Na tarde desta quinta-feira, 4, a atriz Fernanda Montenegro foi, enfim, condecorada com o título de imortal da Academia Brasileira de Letras (ABL). Eleita sem concorrentes, em sinal de respeito à trajetória da dama da dramaturgia e do cinema nacional, ela agora ocupa a 17ª cadeira do órgão e sucede o escritor e diplomata Affonso Arinos de Mello Franco, falecido em março de 2020. A atriz recebeu 32 votos dos acadêmicos, dois em branco e um nulo.

Aos 92 anos, dos quais 76 foram dedicados à atuação, Fernanda é a nona mulher a receber a honraria da instituição – e a primeira atriz na história, em ambos os sexos. Ela se une a Rachel de Queiroz, Zélia Gattai, Diná Silveira de Queiroz, Lygia Fagundes Telles, Cleonice Berardinelli, Ana Maria Machado, Rosiska Darcy de Oliveira e Nélida Piñon, e deve assumir o cargo em março do ano que vem, quando o órgão volta do recesso de fim de ano.
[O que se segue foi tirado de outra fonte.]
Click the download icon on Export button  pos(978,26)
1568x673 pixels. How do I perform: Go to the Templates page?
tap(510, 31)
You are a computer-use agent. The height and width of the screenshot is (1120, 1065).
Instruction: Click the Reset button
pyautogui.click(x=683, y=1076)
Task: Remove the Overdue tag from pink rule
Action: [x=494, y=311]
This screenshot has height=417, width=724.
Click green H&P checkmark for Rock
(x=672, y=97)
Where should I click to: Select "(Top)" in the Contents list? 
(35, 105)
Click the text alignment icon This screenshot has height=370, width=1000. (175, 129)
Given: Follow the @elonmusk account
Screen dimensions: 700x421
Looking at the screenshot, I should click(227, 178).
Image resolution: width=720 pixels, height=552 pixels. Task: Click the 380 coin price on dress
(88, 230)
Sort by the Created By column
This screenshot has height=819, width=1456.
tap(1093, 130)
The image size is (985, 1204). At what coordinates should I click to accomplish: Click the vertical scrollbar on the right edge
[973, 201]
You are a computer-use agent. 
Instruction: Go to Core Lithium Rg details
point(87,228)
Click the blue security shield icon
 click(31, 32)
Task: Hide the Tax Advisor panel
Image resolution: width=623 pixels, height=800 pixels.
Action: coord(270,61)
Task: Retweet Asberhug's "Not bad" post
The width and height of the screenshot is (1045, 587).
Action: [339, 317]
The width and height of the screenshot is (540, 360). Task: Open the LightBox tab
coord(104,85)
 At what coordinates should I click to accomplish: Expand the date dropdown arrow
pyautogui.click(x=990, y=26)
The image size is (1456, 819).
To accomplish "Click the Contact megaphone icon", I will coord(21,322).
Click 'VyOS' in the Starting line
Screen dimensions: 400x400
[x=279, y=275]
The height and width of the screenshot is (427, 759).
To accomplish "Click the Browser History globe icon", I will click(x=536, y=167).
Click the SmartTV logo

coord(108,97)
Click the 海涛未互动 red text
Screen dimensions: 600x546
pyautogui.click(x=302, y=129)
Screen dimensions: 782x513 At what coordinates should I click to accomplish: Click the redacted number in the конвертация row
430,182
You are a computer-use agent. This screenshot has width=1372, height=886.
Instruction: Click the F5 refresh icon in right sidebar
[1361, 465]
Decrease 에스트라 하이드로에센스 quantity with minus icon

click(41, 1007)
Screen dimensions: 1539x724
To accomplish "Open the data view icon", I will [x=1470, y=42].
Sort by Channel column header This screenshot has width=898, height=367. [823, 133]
“Fernanda Montenegro é um dos grandes ícones da cultura brasileira. Intelectual engajada e sensível leitora do real. Sua presença enriquece os laços profundos da Academia com as artes cênicas. Com ela, adentram, luminosos, tantos, personagens, que marcaram gerações, passado, presente e futuro”, declarou o Presidente da ABL, Acadêmico Marco Lucchesi.

Com exceção à autobiografia Prólogo, Ato e Epílogo, publicada em 2019, ela também faz parte da parcela minoritária de imortais da ABL que não fizeram carreira no meio literário – extensão defendida desde 1904 por Joaquim Nabuco, um dos principais articuladores da ABL. Em carta a Machado de Assis, o primeiro presidente, disse: “Devemos fazer entrar para a Academia as superioridades do país. A Marinha não está representada no nosso grêmio, nem o Exército, nem o Clero, nem as Artes, é preciso introduzir as notabilidades dessas vocações que também cultivam as letras. E as grandes individualidades”. Machado assentia: “A sua teoria das superioridades é boa”. O órgão, então, tem como meta valorizar a cultura brasileira como um todo ao acolher os chamados “notáveis”, “expoentes em várias áreas do saber”, como explica o site oficial.

Ao lado de historiadores, políticos, padres, médicos e cineastas, Fernanda disse, em entrevista a VEJA: “Reconheço e agradeço o avanço cultural e humanista ao aceitarem, entre seus membros, uma atriz – profissão, por incrível que pareça, ainda alternativa. Muitas vezes tida preconceituosamente como marginal.” A atriz ainda declarou ver a ABL como um espaço de resistência cultural. “A cultura das artes vive um momento de desmonte, de desconexão, de destruição bestial. O atual comando político nem sabe o que é sujeito, verbo e predicado. Diante desta ignorância absoluta, que vem de um cérebro limítrofe, viva a nossa Academia Brasileira de Letras”, disse por escrito.

Antes do diplomata Affonso Arinos de Mello Franco, a 17ª cadeira, cujo patrono é Hipólito da Costa (1774-1823), já foi ocupada por expoentes de diversas áreas do saber. Estiveram: Antonio Houaiss, filósofo dicionarista e ex-ministro da Cultura de Itamar Franco; Álvaro Lins, advogado e crítico literário; Roquette-Pinto, pai da radiodifusão no Brasil; o poeta Osório Duque-Estrada; e o fundador Sílvio Romero, escritor e crítico. Agora, ela segue em boas mãos.